Take the line that contains "1275x298 pixels. At" and every line below it to the end of the entries, and give them again exactly, leaving out any pictures.
DATA SHOWN: Begin
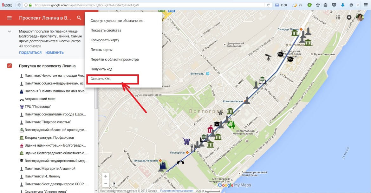Open the Условия использования link
371x193 pixels.
click(176, 191)
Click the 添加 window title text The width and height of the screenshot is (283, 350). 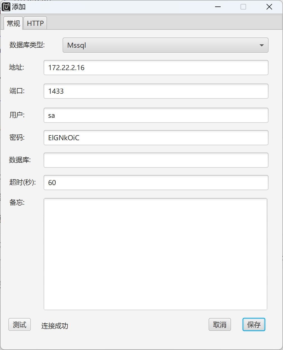pos(19,7)
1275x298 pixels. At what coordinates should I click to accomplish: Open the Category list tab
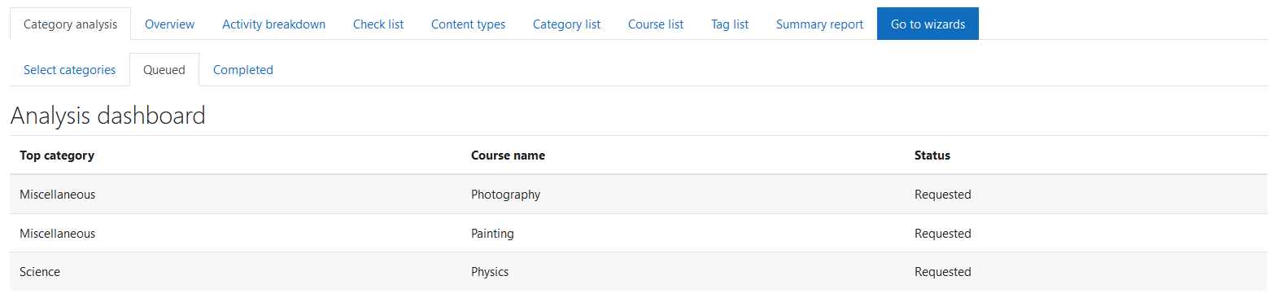pos(566,24)
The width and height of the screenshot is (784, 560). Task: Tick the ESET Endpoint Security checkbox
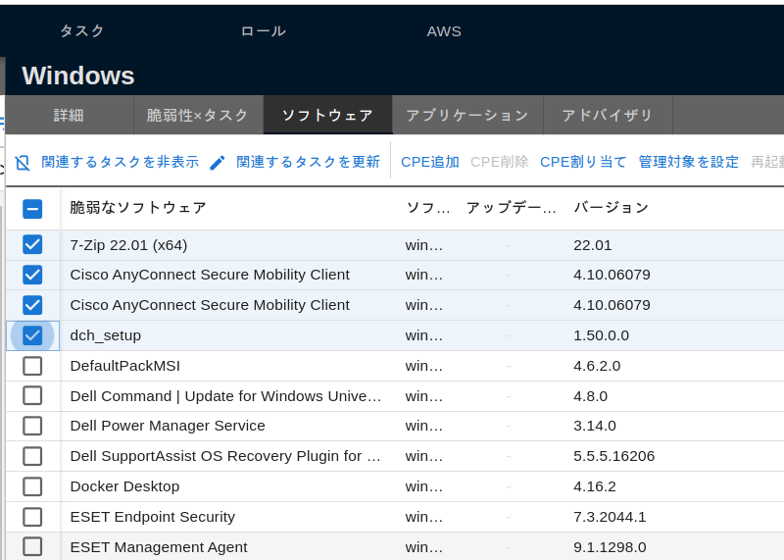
DATA SHOWN: End
• _SOLUTION TO THE EXERCISE_:
1275x298 pixels. At what coordinates should I click to accomplish: Open the Category list tab
pos(566,24)
The width and height of the screenshot is (784, 560). Task: Tick the ESET Endpoint Security checkbox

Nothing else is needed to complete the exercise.